**Work order 1:**
In the Oculeve acquisition article, rewrite the section between "Allergan’s Oculeve Acquisition" and "increase tear flow.", inclusive, replacing "neurostimulation" with "nerve stimulation" throughout.
**Work order 2:**
Answer these questions from the Oculeve acquisition article:
(a) How much would Allergan pay up front for Oculeve?
(b) How much has Oculeve raised from venture investors, according to the article published in January?
(c) Who is the CEO and President of Oculeve?
**Work order 3:**
Carry on the Oculeve acquisition article from its last sentence.

**Supplied passage:**
========

Allergan’s Oculeve Acquisition Bolsters Dry Eye, Medtech
The dry eye space has taken a few hits lately with disappointing clinical news on the biopharmaceutical front.
But investors and entrepreneurs developing new treatments have to be bolstered by Allergan’s agreeing to purchase early-stage company Oculeve.
According to a press release on the deal, Allergan would pay $125 million up front for Oculeve, which is still developing a neurostimulation treatment for the chronic eye condition.
But the deal includes what no doubt will be sizable (but undisclosed) earn outs if Oculeve’s OD-01, a non-invasive nasal neurostimulation device that “tells” the lacrimal gland to increase tear flow.
Oculeve has kept a low profile. It hasn’t even appeared at OIS yet. But this account by Stanford Medicine gives some details of the origins of the technology and the company.
However, in today’s OIS Podcast, Michael Ackermann, CEO and President, says the article doesn’t highlight the lead product that drew new Allergan CEO Brent Saunders to make an aggressive move on the company.
Published in January, the article reports that Oculeve has only raised $24 million from venture investors including seed investor Kleiner Perkins Caufield & Byers and first-round backers Versant Ventures and New Enterprise Associates.
(Successful Serial Entrepreneur Mark Blumenkranz sits on Oculeve’s board.)
With that degree of firepower behind it, Oculeve certainly was fueled for the long haul. Ackermann wouldn’t provide details, but clearly Allergan’s offer was significant.
In an email, OIS-chair and Versant Ventures Partner Bill Link says, “it has been very rewarding to witness the Oculeve team developing this novel, non-invasive neuro-stimulation device which activates the naso-lacrimal pathway to increase tear production.”

========

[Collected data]

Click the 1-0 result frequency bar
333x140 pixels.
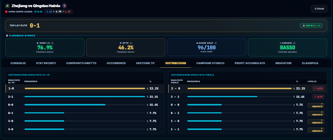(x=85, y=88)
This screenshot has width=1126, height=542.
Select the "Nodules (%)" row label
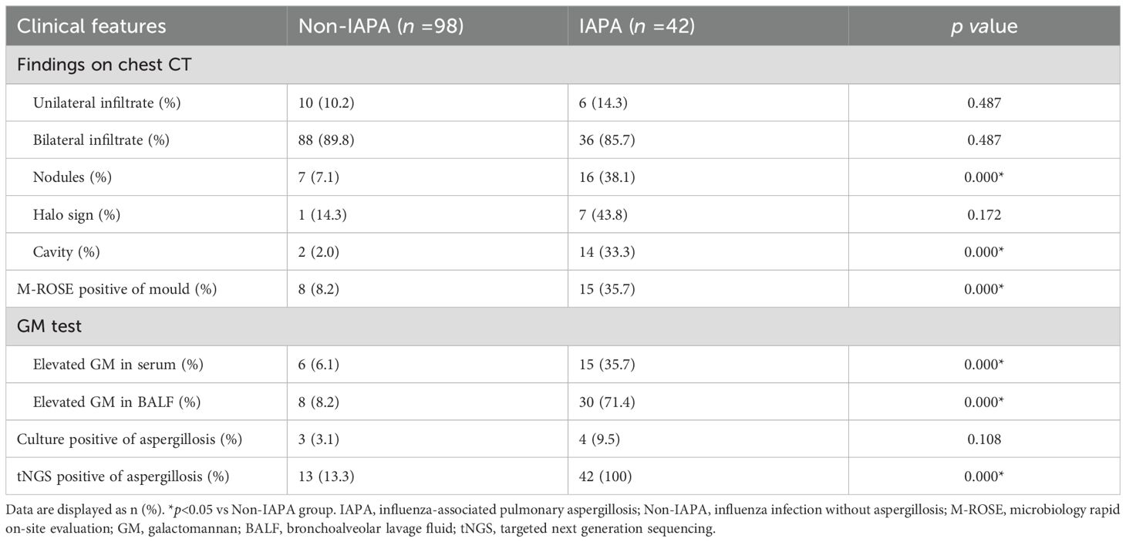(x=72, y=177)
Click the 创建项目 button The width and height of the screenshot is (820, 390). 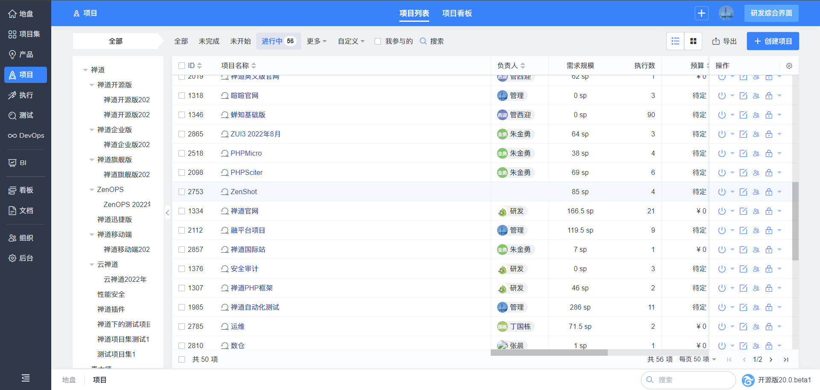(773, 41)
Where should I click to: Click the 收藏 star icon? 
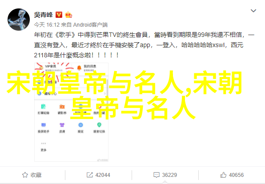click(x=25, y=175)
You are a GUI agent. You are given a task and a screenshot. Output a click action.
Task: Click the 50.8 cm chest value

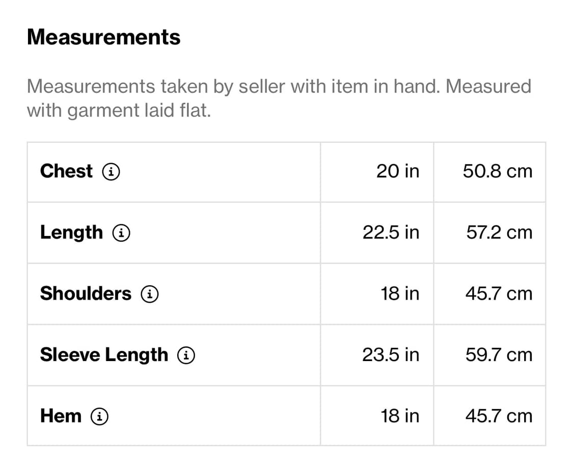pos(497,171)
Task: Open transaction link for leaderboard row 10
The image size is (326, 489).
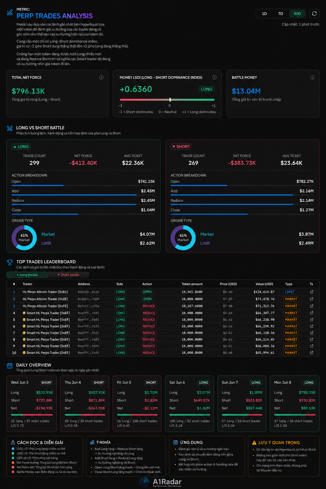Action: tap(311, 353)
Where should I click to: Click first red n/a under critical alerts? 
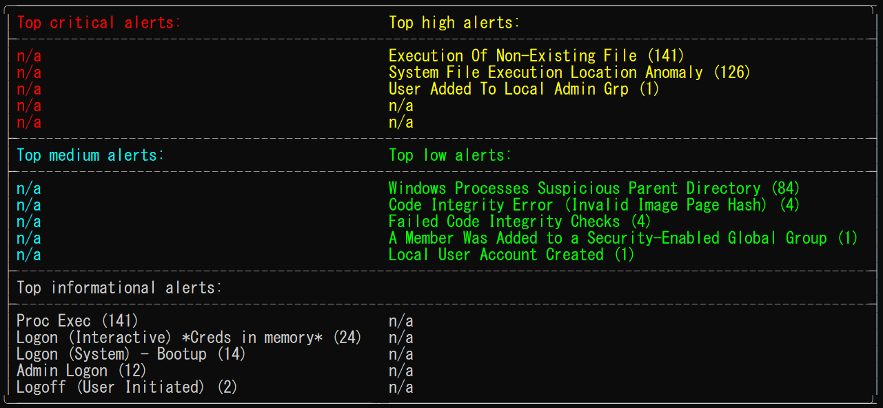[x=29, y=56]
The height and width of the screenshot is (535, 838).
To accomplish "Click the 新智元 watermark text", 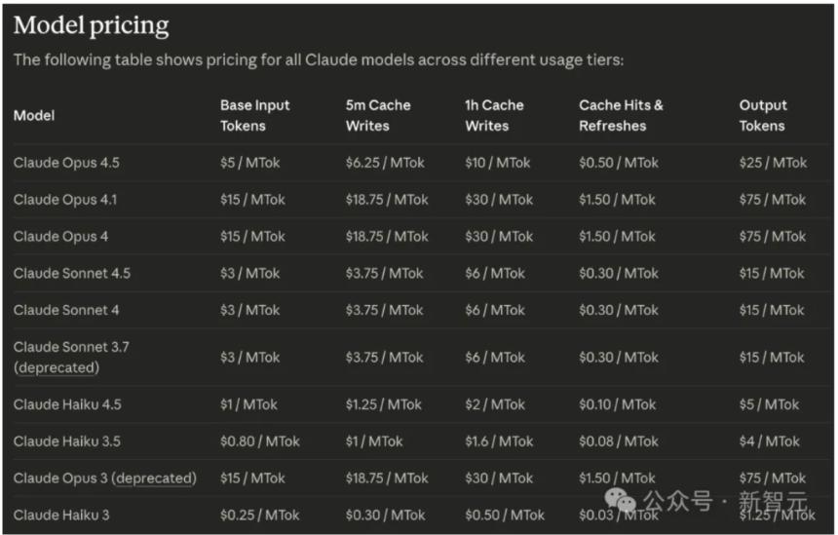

========

**Your response 1:**
Allergan’s Oculeve Acquisition Bolsters Dry Eye, Medtech
The dry eye space has taken a few hits lately with disappointing clinical news on the biopharmaceutical front.
But investors and entrepreneurs developing new treatments have to be bolstered by Allergan’s agreeing to purchase early-stage company Oculeve.
According to a press release on the deal, Allergan would pay $125 million up front for Oculeve, which is still developing a nerve stimulation treatment for the chronic eye condition.
But the deal includes what no doubt will be sizable (but undisclosed) earn outs if Oculeve’s OD-01, a non-invasive nasal nerve stimulation device that “tells” the lacrimal gland to increase tear flow.

**Your response 2:**
(a) $125 million
(b) $24 million
(c) Michael Ackermann

**Your response 3:**
“In multiple studies, the early clinical findings were very encouraging,” Link continued. “I am pleased that Allergan, the leader in the dry eye market, saw the promise of this technology and stepped up with an early proposal to purchase the company. My expectation is that this technology will make a meaningful impact and provide relief to potentially millions of people suffering from dry eye.”
According to the press release about the acquisition, Oculeve has completed four clinical studies of OD-01 to date in more than 200 patients, showing positive safety and efficacy of the device.
Allergan plans to conduct two additional pivotal trials prior to FDA submission, which is expected in 2016 with potential commercial launch in 2017.
The deal is expected to close by the third quarter of this year.
Allergan’s Restasis (topical cyclosporine 0.05%) is the only pharmaceutical approved for the treatment of Dry Eye, a market estimated to be worth more than $2.4 billion and affecting up to 100 million people worldwide.
But, as we reported earlier, Restasis has limitations that others are trying to exploit. If OD-01 pans out, Allergan’s bold move to lock down Oculeve shores up the company’s position in Dry Eye.
In recent public talks, Allergan CEO Saunders indicated the company might be ready to move into Medtech, particularly at the intersection of drugs and devices. The Oculeve purchase shows Allergan, under Saunders, isn’t just talking the talk when it comes to becoming a player in ophthalmic Medtech devices.